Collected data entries
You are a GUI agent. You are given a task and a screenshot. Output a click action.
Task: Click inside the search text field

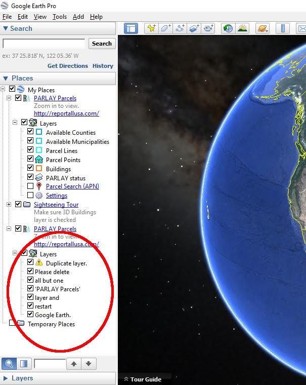point(44,44)
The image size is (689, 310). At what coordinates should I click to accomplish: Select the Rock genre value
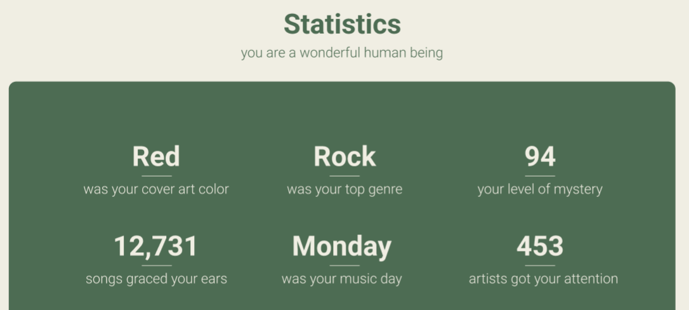[345, 157]
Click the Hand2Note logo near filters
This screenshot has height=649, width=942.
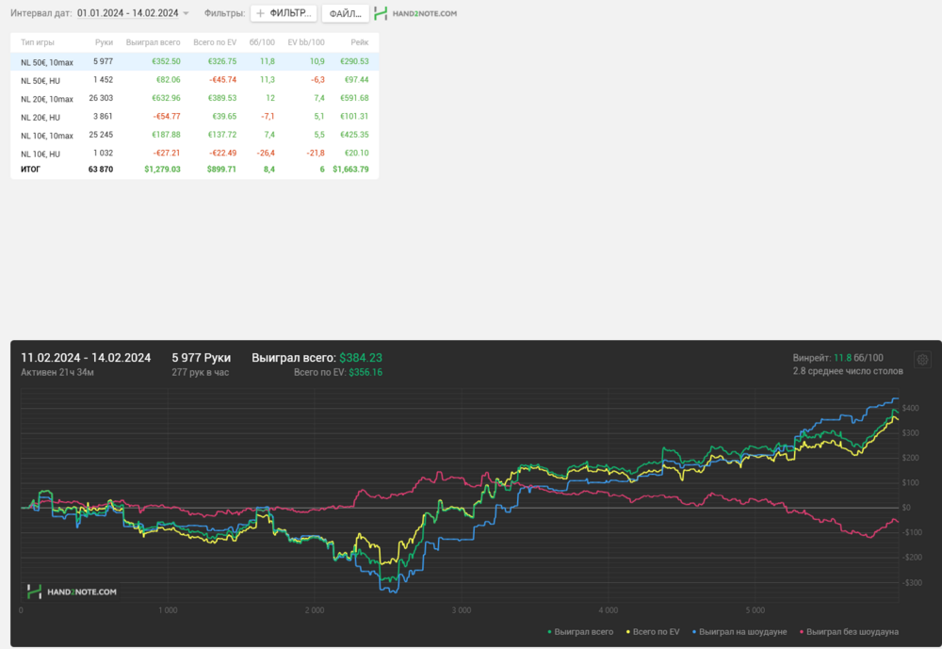pos(415,13)
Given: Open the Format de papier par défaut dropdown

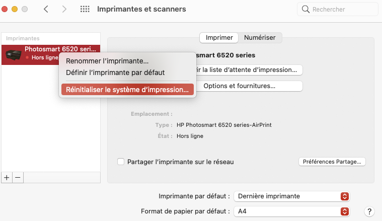Looking at the screenshot, I should [292, 211].
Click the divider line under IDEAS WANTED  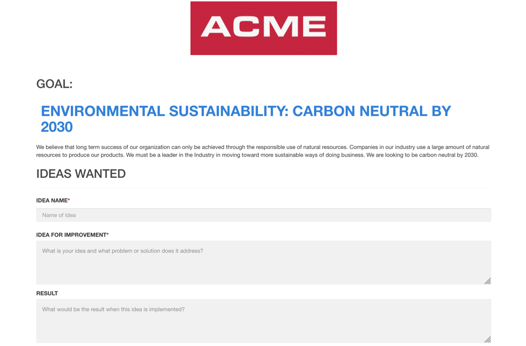[x=264, y=188]
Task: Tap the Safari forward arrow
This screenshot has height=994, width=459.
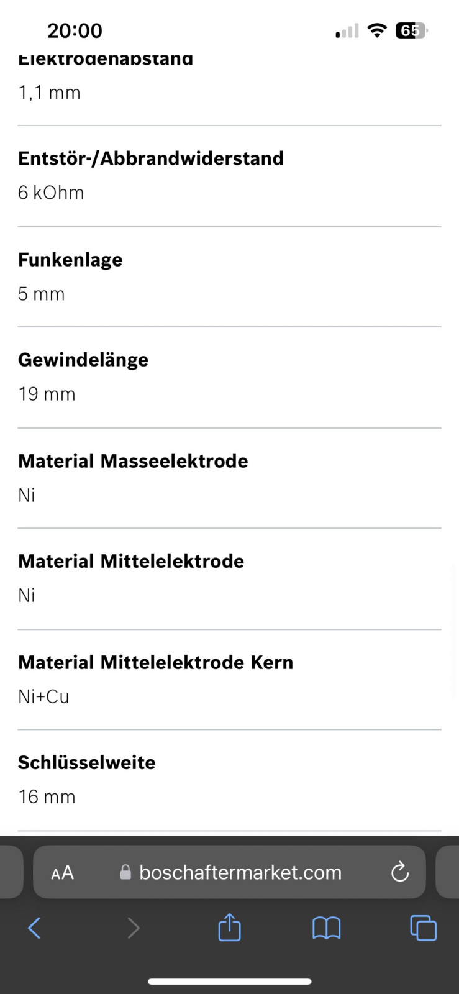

EXERCISE OBJECTIVE
Please transcribe exactly the lines from the start of the records through the line containing "Click the Hand2Note logo near filters", leaving the pictures out.

SOLUTION FOR THIS PROBLEM
You are a GUI agent. You are given a task and a screenshot. Output a click action.
Task: Click inside the search text field

point(44,44)
The image size is (689, 310). At what coordinates should I click to accomplish: Select the Rock genre value
[345, 157]
Click the Hand2Note logo near filters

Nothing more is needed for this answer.